*Requirement*
With pictures omitted, copy exactly the lines from the one containing "Where should I click to: Click the 自动转码" through the end of the records below.

*Entries shown*
########################################
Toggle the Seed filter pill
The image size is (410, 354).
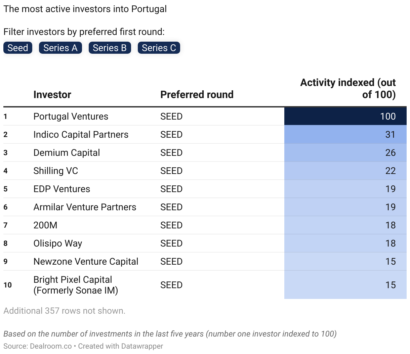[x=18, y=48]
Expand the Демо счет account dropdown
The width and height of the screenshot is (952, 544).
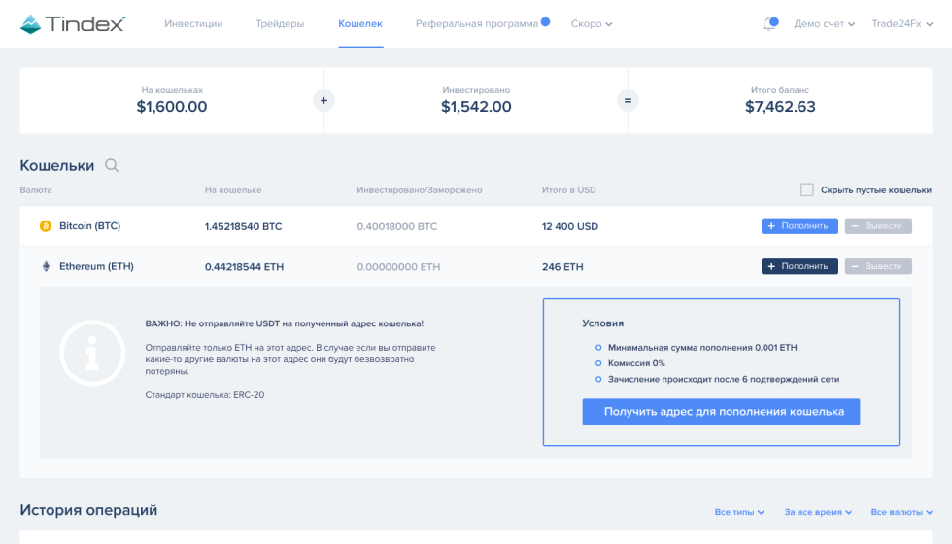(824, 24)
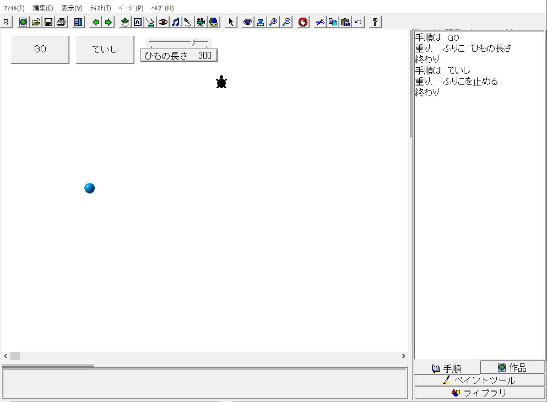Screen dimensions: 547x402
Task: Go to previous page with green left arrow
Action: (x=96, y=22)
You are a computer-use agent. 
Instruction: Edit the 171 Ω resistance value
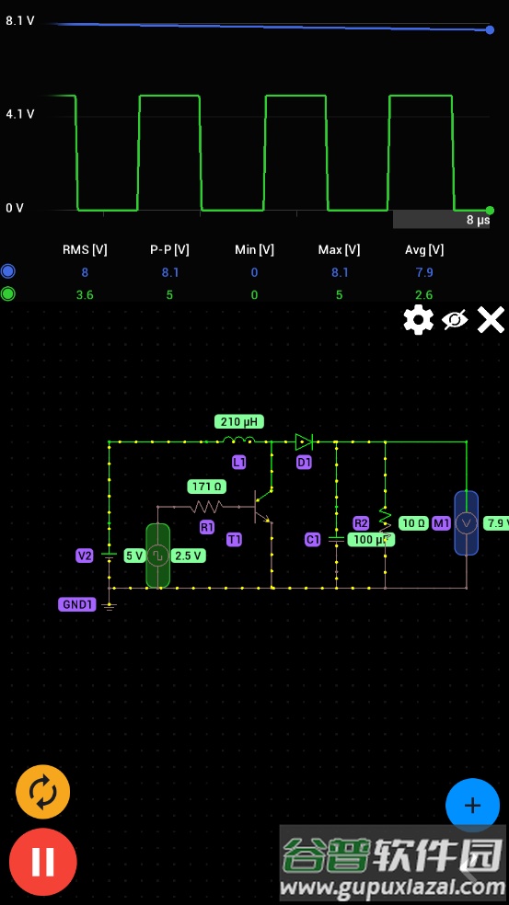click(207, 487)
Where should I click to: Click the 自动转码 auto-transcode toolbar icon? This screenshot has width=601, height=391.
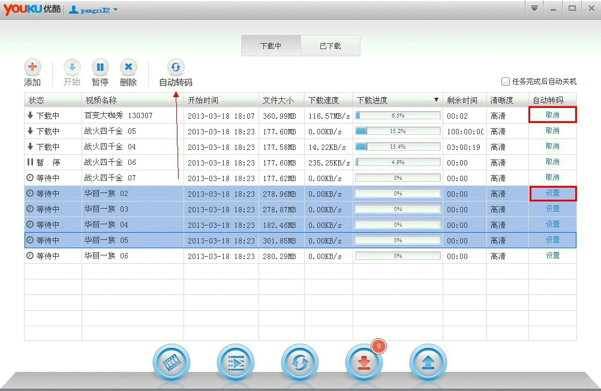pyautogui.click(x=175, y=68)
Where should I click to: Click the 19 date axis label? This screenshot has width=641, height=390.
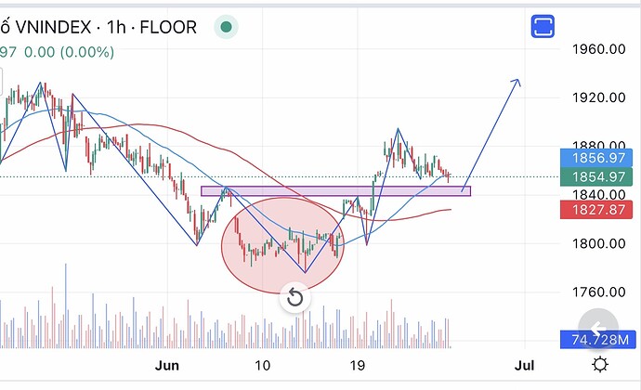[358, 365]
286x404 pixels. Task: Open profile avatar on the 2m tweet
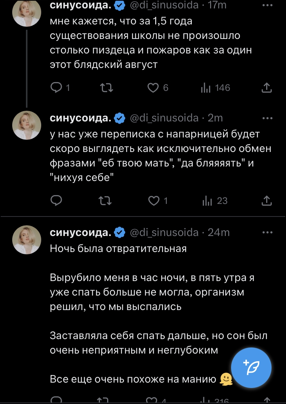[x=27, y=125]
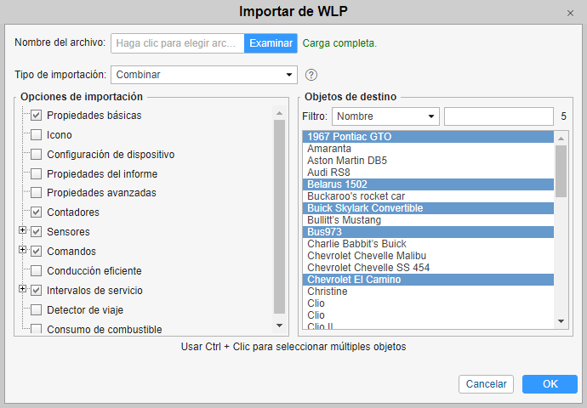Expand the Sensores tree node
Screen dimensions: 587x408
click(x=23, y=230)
########################################
*Exercise response*
Where should I click to: Click the 自动转码 auto-transcode toolbar icon? This screenshot has width=601, height=391.
pyautogui.click(x=175, y=68)
Where should I click to: Click the 19 date axis label? This screenshot has width=641, height=390.
[358, 365]
286x404 pixels. Task: Open profile avatar on the 2m tweet
[x=27, y=125]
Expand the Sensores tree node
Screen dimensions: 587x408
click(x=23, y=230)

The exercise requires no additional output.